Record extracts: Begin

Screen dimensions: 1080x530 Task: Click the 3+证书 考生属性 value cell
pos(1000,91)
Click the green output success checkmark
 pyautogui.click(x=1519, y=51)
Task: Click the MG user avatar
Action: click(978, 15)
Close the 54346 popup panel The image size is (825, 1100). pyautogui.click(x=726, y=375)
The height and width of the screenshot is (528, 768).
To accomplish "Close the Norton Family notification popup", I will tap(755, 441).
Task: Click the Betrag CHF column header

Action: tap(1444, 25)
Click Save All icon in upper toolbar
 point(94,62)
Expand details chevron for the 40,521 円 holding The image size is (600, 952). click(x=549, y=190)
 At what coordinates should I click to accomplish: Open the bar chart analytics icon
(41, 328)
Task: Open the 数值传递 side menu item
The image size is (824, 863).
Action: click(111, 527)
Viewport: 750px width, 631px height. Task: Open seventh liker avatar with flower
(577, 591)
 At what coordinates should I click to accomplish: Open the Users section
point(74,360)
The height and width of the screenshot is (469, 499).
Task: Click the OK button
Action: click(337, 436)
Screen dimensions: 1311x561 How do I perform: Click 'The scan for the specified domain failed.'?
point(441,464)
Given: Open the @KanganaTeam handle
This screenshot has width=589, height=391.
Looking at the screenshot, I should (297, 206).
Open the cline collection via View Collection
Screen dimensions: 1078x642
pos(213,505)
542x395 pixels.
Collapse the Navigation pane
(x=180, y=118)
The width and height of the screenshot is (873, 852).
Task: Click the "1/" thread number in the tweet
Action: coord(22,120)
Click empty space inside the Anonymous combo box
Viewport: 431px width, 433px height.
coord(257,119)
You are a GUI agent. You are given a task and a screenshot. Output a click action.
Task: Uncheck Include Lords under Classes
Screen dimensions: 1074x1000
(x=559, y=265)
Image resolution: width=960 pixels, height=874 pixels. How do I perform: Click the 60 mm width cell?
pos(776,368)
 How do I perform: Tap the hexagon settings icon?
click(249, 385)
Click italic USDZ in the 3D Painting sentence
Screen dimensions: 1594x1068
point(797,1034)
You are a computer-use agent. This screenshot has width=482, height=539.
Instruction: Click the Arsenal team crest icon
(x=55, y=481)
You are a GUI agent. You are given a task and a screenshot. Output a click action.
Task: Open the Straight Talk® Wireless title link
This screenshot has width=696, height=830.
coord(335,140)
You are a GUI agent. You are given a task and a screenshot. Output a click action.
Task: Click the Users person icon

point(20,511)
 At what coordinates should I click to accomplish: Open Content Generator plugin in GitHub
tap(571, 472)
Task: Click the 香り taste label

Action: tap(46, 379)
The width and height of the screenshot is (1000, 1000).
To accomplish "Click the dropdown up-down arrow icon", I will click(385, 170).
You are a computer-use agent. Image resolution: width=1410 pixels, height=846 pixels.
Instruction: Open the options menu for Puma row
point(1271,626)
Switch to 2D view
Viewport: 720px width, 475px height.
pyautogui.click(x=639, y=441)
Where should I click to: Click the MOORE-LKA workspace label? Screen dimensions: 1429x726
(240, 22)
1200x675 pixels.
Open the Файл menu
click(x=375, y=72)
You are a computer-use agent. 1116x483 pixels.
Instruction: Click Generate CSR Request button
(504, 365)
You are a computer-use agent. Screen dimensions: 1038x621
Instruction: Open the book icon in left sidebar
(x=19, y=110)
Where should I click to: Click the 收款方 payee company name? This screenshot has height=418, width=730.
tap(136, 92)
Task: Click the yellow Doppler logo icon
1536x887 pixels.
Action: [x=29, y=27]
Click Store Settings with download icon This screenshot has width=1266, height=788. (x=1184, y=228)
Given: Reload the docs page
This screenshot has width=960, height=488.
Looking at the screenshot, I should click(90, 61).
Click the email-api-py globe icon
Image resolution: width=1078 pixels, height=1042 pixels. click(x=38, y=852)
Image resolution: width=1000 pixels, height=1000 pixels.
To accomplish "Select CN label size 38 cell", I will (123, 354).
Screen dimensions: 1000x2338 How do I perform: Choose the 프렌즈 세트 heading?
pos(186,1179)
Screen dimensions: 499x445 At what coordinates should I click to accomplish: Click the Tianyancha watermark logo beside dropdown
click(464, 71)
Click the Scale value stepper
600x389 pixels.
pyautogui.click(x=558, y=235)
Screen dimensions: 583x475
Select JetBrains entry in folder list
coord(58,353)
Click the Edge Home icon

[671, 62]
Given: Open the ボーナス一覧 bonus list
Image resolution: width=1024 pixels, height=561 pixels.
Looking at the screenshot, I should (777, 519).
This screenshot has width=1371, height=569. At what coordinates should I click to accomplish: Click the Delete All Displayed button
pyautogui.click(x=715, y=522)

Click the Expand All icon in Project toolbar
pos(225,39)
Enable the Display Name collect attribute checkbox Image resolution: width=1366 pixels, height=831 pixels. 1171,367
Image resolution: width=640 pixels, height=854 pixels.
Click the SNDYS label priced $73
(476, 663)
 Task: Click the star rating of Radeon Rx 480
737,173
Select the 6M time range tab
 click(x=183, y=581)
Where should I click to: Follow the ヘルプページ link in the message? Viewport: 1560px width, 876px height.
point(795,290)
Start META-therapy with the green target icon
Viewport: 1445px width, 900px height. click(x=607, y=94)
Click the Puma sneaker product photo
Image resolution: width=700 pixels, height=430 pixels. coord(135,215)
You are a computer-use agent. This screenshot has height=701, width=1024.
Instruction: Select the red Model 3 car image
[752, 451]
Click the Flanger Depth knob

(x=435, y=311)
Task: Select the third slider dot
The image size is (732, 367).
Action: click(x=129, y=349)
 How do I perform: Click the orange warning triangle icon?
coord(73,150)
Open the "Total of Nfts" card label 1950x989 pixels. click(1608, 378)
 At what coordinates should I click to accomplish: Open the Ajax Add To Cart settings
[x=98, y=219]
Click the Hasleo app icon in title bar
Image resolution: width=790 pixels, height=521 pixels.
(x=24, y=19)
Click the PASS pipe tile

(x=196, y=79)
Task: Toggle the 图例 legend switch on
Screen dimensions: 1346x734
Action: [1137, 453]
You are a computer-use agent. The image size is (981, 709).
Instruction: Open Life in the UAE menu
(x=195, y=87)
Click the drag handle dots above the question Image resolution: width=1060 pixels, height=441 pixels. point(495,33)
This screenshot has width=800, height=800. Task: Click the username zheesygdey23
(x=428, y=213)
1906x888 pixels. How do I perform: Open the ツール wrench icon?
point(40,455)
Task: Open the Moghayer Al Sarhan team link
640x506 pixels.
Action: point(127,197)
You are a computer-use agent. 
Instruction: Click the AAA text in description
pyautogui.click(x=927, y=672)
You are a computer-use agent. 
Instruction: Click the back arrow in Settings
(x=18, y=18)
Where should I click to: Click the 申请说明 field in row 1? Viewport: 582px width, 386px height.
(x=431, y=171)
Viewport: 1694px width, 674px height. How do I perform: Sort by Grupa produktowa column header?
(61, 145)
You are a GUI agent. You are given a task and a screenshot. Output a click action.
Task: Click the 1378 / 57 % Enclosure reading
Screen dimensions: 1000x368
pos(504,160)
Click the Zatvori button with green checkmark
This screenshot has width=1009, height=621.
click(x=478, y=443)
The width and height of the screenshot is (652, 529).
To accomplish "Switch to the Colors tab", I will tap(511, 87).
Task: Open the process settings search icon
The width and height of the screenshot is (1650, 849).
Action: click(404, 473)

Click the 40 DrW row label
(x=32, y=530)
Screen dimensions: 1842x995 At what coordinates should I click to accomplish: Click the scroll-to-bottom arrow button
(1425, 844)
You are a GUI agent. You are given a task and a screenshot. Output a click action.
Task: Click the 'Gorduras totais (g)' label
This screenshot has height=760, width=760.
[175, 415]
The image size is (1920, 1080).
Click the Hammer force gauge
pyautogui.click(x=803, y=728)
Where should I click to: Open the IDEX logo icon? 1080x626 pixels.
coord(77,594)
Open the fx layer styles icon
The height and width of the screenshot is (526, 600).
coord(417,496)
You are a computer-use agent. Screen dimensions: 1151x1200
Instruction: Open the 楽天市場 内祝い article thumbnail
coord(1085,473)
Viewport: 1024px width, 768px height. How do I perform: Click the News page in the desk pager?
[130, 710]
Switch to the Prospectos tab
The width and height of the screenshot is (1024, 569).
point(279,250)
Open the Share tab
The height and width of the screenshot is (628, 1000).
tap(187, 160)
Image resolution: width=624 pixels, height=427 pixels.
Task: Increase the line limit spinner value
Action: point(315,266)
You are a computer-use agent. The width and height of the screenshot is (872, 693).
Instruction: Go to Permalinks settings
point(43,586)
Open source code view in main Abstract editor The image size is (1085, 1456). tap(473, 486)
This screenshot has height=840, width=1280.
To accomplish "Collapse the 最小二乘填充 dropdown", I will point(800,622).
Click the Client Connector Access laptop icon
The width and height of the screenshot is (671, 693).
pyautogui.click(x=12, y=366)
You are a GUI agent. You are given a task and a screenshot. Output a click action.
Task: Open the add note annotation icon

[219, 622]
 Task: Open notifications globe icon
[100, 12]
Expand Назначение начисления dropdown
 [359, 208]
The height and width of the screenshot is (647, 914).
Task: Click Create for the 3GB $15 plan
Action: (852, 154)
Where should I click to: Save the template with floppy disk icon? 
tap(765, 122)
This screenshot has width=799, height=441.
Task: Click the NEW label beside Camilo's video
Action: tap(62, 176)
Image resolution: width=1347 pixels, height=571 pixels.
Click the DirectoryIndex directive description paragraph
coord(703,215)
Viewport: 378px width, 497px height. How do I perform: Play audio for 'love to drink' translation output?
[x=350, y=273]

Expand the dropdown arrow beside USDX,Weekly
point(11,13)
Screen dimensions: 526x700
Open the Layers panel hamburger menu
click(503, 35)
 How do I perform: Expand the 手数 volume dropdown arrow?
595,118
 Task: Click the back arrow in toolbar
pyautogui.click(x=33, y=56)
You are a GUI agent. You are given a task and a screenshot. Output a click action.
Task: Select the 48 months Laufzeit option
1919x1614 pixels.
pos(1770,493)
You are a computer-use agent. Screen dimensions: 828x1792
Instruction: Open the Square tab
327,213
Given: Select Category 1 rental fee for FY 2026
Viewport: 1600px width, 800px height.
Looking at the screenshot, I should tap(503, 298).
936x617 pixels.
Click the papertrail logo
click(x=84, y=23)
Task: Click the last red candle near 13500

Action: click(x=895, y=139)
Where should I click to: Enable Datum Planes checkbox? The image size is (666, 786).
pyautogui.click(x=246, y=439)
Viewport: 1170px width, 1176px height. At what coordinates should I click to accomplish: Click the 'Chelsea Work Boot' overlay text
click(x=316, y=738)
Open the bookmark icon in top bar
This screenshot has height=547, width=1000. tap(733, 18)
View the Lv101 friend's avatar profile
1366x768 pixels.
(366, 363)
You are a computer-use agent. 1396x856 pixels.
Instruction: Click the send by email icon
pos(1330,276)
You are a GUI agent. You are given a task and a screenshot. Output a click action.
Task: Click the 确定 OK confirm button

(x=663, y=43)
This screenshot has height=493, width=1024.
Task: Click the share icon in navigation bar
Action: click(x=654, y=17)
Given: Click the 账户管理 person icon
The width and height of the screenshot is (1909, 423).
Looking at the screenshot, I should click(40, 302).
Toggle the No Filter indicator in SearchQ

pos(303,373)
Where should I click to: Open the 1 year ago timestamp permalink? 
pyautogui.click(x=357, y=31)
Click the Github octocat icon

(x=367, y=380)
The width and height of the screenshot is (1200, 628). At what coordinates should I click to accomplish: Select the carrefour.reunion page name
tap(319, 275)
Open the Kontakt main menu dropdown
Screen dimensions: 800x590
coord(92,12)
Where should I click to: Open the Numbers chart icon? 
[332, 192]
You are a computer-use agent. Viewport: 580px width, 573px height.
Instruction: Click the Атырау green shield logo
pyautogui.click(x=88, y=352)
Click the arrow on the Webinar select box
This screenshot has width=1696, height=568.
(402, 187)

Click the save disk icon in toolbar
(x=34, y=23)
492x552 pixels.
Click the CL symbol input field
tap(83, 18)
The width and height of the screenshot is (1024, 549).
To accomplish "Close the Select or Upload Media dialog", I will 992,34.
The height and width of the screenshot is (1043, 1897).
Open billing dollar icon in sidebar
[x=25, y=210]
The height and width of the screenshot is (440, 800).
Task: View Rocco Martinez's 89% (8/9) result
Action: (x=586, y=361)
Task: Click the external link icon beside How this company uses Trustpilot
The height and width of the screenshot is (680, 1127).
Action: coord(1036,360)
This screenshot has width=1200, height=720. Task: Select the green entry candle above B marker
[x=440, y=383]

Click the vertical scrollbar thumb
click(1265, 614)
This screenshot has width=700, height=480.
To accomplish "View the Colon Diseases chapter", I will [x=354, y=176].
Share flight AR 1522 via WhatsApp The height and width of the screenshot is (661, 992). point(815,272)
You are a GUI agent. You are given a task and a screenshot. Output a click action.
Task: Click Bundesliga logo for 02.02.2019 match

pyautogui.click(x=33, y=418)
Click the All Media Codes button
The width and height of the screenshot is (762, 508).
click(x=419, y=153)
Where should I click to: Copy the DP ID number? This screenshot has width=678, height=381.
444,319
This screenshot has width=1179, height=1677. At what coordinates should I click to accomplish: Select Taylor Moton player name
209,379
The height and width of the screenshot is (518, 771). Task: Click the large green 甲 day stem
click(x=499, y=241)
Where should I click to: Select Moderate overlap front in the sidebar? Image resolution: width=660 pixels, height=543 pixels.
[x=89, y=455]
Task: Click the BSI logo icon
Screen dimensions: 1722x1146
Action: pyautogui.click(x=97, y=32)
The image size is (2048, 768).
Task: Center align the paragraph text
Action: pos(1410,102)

Record extracts: End

### What the task requires
Return every line of the records in which the word "handle" is found.

### Reply to the exercise
Given: Open the @KanganaTeam handle
Click the drag handle dots above the question Image resolution: width=1060 pixels, height=441 pixels. point(495,33)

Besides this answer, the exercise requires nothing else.